_TASK GOAL_. In the data below, find the line that contains "Instruction: Dismiss Quinton" and the line that contains "Collapse the PLAYLISTS". Copy both, plus every line between them, exactly.

Dataset entries:

☆ ☆ ☆ ☆ ☆ ☆ ☆

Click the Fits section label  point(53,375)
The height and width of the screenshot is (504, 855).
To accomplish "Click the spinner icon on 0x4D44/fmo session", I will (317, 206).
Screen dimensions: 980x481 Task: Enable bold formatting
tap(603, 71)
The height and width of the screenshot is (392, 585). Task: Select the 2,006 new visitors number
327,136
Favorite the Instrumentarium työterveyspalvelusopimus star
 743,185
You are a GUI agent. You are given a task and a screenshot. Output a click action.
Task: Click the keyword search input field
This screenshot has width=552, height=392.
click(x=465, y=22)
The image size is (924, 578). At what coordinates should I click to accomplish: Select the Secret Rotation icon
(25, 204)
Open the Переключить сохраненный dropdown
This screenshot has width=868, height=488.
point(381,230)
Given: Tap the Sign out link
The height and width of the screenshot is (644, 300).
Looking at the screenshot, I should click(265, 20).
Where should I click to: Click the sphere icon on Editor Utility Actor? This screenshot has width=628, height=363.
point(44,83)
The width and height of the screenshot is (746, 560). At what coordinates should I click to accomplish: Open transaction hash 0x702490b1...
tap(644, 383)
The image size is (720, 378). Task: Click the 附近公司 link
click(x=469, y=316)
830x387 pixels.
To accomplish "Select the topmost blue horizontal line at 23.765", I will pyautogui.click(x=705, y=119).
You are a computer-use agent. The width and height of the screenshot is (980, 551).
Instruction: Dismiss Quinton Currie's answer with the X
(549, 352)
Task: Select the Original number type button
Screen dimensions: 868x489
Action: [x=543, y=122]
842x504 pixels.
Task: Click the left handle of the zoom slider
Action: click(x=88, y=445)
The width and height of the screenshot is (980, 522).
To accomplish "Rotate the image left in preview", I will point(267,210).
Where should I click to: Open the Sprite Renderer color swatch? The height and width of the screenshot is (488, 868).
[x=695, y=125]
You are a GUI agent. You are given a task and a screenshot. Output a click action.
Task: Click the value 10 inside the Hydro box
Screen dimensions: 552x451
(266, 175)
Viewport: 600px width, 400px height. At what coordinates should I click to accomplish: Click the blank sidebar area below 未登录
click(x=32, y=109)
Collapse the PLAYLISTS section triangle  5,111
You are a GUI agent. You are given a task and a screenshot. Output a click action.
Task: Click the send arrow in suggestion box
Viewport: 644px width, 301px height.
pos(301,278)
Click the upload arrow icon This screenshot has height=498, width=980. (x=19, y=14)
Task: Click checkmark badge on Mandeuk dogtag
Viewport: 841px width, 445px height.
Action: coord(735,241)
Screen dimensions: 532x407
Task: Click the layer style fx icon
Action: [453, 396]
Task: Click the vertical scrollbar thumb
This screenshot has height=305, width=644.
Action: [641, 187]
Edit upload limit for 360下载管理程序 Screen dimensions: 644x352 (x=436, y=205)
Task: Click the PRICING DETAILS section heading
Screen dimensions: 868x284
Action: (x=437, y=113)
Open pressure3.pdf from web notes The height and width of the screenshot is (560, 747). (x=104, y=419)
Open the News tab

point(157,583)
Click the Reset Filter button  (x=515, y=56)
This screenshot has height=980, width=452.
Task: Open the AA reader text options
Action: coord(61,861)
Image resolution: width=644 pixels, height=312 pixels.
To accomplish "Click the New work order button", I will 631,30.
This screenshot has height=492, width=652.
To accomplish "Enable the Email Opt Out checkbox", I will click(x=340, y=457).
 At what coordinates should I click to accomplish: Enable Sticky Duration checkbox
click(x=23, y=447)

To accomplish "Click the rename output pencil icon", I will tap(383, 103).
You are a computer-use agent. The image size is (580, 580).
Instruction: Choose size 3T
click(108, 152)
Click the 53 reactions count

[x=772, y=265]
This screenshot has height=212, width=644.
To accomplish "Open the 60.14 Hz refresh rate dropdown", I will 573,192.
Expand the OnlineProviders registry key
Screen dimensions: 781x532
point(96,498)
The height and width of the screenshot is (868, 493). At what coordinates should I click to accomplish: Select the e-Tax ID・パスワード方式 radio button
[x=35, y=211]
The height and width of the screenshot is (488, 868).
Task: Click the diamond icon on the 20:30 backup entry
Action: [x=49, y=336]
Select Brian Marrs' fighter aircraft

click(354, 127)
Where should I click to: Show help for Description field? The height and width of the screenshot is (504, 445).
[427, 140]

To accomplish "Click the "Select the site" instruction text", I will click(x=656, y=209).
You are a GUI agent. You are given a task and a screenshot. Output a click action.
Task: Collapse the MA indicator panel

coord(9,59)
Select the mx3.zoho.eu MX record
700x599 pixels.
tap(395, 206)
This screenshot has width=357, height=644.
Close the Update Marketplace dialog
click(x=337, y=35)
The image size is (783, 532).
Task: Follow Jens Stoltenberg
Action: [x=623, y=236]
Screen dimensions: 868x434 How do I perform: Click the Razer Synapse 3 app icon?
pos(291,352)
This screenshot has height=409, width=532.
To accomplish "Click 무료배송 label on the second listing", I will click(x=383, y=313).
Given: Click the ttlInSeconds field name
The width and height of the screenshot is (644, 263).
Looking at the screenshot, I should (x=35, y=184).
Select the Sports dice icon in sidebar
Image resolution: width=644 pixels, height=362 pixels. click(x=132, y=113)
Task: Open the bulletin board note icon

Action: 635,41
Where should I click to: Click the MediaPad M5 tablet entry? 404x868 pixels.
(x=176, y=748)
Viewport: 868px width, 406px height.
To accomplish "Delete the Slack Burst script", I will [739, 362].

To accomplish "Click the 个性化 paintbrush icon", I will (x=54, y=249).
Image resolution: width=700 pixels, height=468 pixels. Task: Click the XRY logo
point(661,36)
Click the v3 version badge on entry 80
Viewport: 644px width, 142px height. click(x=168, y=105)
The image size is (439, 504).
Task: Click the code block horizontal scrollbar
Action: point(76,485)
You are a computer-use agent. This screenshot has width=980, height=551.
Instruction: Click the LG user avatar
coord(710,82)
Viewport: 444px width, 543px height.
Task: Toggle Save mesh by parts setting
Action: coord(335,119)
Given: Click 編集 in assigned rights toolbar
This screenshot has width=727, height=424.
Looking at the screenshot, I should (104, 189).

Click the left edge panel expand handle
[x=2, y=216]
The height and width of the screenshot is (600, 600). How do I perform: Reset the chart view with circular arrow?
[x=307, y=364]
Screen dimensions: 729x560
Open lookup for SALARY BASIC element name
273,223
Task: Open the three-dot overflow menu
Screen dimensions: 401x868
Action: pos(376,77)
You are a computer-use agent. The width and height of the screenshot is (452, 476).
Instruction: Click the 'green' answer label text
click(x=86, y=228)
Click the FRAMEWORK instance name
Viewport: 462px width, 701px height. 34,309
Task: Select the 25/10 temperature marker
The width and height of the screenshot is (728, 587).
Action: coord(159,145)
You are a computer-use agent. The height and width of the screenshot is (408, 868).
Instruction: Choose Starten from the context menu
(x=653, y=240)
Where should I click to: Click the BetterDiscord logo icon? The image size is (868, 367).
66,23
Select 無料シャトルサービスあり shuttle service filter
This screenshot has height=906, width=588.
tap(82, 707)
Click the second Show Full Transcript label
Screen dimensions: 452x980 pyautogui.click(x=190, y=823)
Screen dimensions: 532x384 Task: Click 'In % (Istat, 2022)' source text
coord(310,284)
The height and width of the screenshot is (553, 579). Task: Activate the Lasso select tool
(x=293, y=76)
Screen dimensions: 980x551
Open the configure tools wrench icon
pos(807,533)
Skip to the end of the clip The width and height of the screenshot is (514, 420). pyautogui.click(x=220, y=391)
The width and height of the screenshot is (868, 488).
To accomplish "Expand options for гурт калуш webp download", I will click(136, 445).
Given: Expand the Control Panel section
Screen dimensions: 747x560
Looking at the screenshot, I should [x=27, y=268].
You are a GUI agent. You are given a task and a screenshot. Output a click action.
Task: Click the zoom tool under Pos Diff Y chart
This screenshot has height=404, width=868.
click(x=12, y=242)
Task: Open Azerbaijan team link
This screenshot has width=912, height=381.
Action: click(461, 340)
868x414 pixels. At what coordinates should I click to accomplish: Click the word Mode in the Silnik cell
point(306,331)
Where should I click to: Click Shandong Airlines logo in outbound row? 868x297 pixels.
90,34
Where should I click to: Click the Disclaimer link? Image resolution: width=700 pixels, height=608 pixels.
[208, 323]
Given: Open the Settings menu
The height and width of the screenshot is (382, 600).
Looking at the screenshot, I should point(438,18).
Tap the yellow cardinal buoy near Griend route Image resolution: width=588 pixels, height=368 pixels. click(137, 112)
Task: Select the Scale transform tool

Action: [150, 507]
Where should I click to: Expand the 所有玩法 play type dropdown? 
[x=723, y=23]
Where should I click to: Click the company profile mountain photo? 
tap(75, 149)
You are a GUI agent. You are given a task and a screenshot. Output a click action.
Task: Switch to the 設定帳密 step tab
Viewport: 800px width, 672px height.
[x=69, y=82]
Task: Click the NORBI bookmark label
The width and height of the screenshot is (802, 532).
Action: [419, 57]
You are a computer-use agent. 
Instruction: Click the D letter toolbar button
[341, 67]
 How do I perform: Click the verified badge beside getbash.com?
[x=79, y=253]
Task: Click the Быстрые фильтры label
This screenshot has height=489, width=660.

☆ ☆ ☆ ☆ ☆ ☆ ☆

_SOLUTION BELOW_.
Instruction: Dismiss Quinton Currie's answer with the X
(549, 352)
Task: Select the Original number type button
Screen dimensions: 868x489
Action: [x=543, y=122]
842x504 pixels.
Task: Click the left handle of the zoom slider
Action: click(x=88, y=445)
The width and height of the screenshot is (980, 522).
To accomplish "Rotate the image left in preview", I will point(267,210).
Where should I click to: Open the Sprite Renderer color swatch? The height and width of the screenshot is (488, 868).
[x=695, y=125]
You are a GUI agent. You are given a task and a screenshot. Output a click action.
Task: Click the value 10 inside the Hydro box
Screen dimensions: 552x451
(266, 175)
Viewport: 600px width, 400px height. At what coordinates should I click to accomplish: Click the blank sidebar area below 未登录
click(x=32, y=109)
Collapse the PLAYLISTS section triangle  5,111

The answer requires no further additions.